• _What is required_:
Of the entries below, return exactly those lines that fall between the one containing "Screen dimensions: 711x723" and the one containing "Open the 12:18", the two end lines included.

• _Entries supplied_:

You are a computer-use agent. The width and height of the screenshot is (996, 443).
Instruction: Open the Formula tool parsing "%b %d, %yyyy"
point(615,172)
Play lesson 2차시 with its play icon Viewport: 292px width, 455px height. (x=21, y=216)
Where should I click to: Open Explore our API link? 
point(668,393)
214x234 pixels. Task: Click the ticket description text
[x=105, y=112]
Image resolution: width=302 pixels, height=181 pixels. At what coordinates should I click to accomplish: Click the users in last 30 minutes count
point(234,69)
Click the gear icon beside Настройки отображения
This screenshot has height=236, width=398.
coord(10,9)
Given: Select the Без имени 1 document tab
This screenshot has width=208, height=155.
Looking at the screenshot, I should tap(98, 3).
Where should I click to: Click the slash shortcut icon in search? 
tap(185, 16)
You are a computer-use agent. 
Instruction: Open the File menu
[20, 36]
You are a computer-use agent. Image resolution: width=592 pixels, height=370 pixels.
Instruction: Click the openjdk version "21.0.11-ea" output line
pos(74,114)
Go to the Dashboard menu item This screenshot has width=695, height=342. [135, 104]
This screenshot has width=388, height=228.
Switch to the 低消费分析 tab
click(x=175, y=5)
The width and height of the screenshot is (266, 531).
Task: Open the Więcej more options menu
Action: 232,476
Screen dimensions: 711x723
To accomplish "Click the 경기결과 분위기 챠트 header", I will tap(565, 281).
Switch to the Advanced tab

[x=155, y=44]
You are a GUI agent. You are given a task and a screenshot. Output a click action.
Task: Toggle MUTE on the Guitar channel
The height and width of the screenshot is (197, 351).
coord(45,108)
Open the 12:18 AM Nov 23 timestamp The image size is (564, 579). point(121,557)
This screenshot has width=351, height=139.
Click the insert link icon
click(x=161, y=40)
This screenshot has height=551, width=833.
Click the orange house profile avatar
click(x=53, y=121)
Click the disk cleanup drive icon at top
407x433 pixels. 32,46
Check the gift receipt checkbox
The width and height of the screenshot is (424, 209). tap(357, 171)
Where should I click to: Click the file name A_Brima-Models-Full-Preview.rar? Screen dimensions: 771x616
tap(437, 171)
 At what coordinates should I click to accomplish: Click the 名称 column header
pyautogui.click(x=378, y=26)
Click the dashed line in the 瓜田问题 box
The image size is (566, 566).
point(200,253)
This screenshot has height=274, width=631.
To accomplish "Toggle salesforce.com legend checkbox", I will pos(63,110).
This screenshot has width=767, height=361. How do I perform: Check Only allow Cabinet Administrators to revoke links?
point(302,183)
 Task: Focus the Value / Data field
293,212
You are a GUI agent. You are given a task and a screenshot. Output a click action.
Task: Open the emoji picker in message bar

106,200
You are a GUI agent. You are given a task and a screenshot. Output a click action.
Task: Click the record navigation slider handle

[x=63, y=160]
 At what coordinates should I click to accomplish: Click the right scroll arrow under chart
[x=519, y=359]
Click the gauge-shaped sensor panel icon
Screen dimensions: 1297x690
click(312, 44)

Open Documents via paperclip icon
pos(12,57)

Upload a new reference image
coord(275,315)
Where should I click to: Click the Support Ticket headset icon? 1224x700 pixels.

• _Exercise result_:
Screen dimensions: 711x723
To accomplish "Click the 경기결과 분위기 챠트 header", I will tap(565, 281).
Switch to the Advanced tab

[x=155, y=44]
You are a GUI agent. You are given a task and a screenshot. Output a click action.
Task: Toggle MUTE on the Guitar channel
The height and width of the screenshot is (197, 351).
coord(45,108)
Open the 12:18 AM Nov 23 timestamp The image size is (564, 579). point(121,557)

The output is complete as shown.